- TASK BRIEF
Restate word for word all of the lines below, with each image left out.

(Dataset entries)
- - - - - - -

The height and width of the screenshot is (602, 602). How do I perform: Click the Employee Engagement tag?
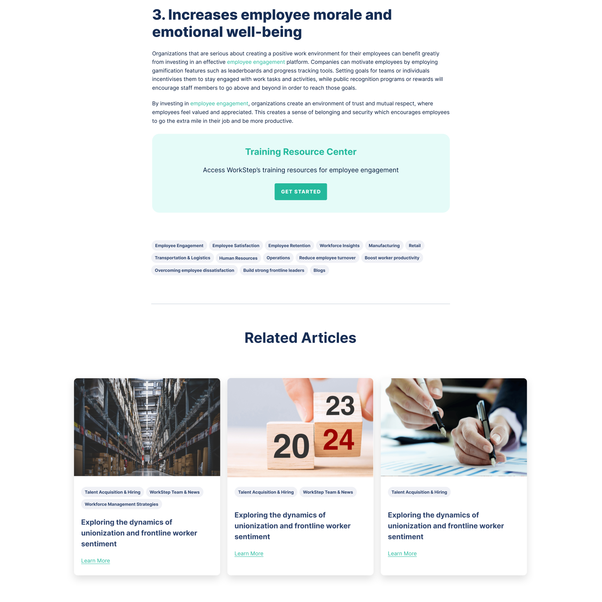(x=179, y=245)
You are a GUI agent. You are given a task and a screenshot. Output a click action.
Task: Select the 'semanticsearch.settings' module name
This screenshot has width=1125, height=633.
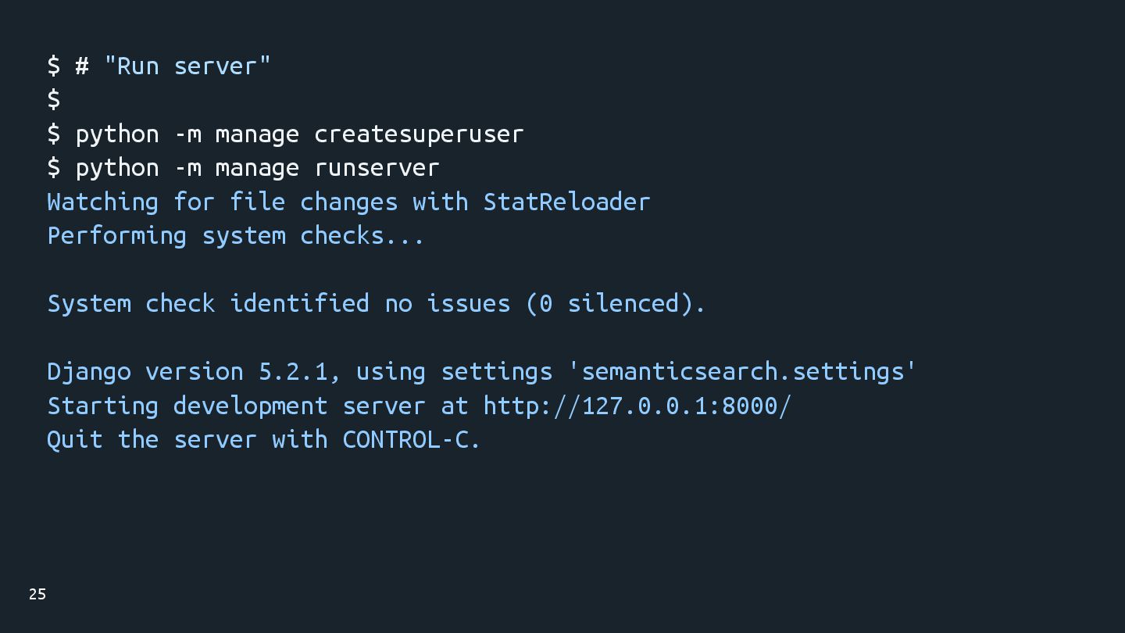pyautogui.click(x=744, y=371)
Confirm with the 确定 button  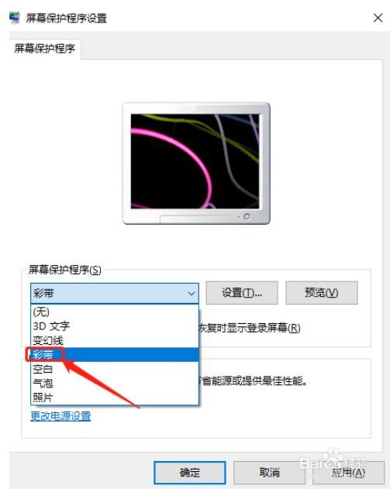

- - - - - - -

- EXERCISE RESULT
The height and width of the screenshot is (602, 602). How do I perform: Click the Employee Engagement tag?
(x=179, y=245)
You are a GUI agent. You are given a task and a screenshot. Output a click action.
Task: Select the 'semanticsearch.settings' module name
This screenshot has width=1125, height=633.
pyautogui.click(x=744, y=371)
Confirm with the 确定 button  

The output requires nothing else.